Director: Henry Levin
Year: 1973
Rating: 7.0

Super Spy! Ok not really but that has a better sound to it than Super Courier! In the current day we would call him a Transporter. Fred Williamson is Bolt. Cool down to his skivvies. Walks into a room and every woman wants him and every man wants to be him. Or kill him. His million dollar smile brims with over confidence. His thin cigars are a punctuation mark. His immaculate suits are never wrinkled. He is tied to a table and being tortured? No big deal. Breaks loose, kills the torturer and blows the place up. And in Bond fashion when he sees that the villain has a sexy mistress, he sleeps with her and writes Happy Chinese New Year on her naked back. Why? Because he is Bolt.
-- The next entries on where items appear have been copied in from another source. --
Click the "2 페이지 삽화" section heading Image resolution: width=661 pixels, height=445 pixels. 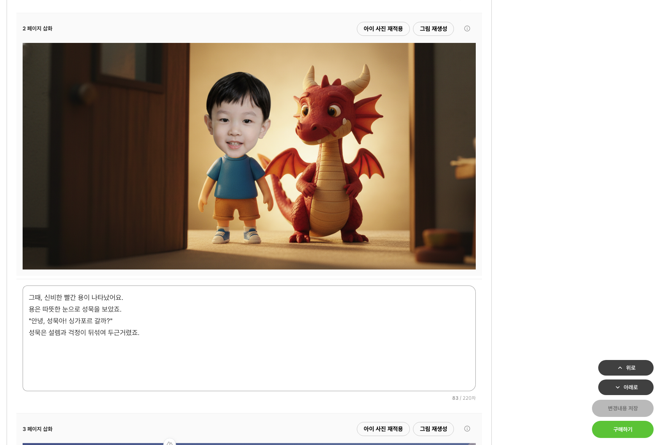click(x=37, y=28)
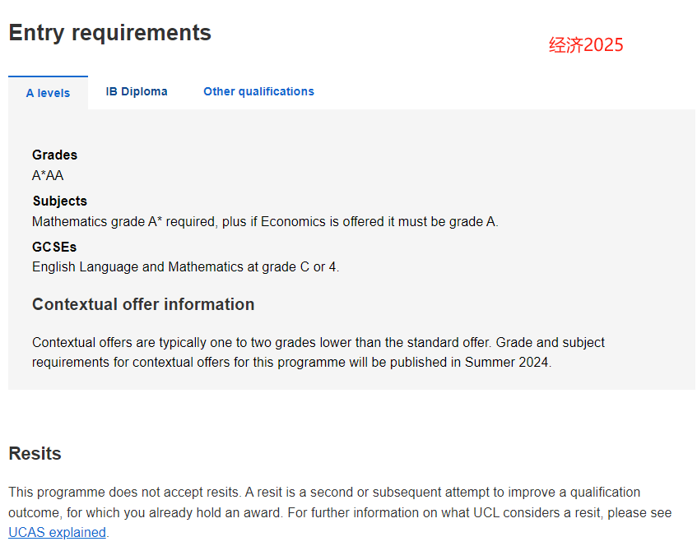
Task: Select the A*AA grade text
Action: coord(48,175)
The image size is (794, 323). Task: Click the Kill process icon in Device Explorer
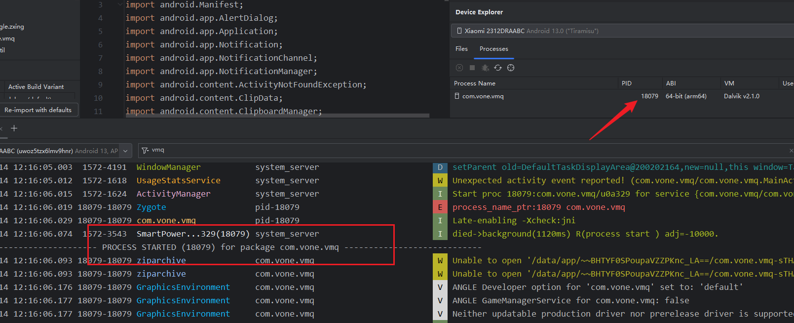tap(459, 68)
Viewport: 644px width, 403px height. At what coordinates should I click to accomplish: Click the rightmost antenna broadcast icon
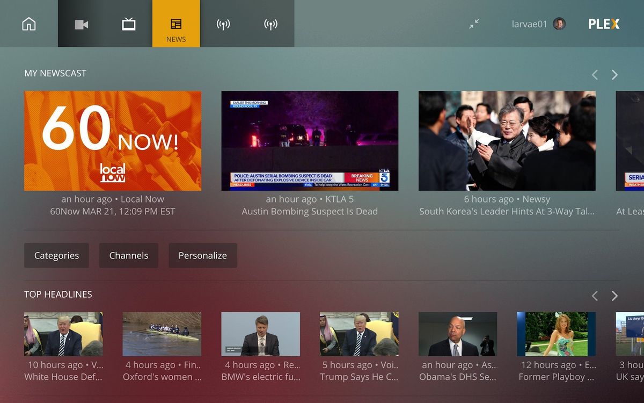click(x=271, y=24)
Bolt goes up against a man with a silencer and kills him with a shard of broken glass. From 20 feet away and then throws him down the laundry chute. But leaves the dead woman in the room because he is a gentleman.




A fun no-brains-needed action film that I thought might be one of those co-productions with the Shaw Brothers or Golden Harvest like Shatter or That Man from Hong Kong. It isn't but much of it takes place in Hong Kong and it has that same feel, that same energy. It is sometimes thrown into the Blaxploitation category because the lead actor is black, but it doesn't come close. There are no rough edges here, no racial angst - just a slick operator who always has the upper hand. A whole lot closer to Bond or Helms than Shaft. Now with Black Caesar, Hell Up in Harlem and Three the Hard Way, Williamson was definitely a star of that genre and so perhaps it was easy to just call it Blaxploitation.




Bolt is a courier of highly priced merchandise. One of the best men in the field. In Hong Kong he is hired by a large rotund man in a bowler hat who should have been played by Robert Morley but instead is portrayed by Byron Webster in Morley fashion. There is a million dollars US in a briefcase and all Bolt has to do is transport it to Mexico City through Los Angeles. A million dollars was clearly worth a lot more back then because killers try and get it every step of the way. In Los Angeles he is waylaid and the deaths mount up. So back to Hong Kong he goes. He wants to even up the score of some dead friends. Apparently, Universal planned on making this a series. Unfortunately, they backed off after this one.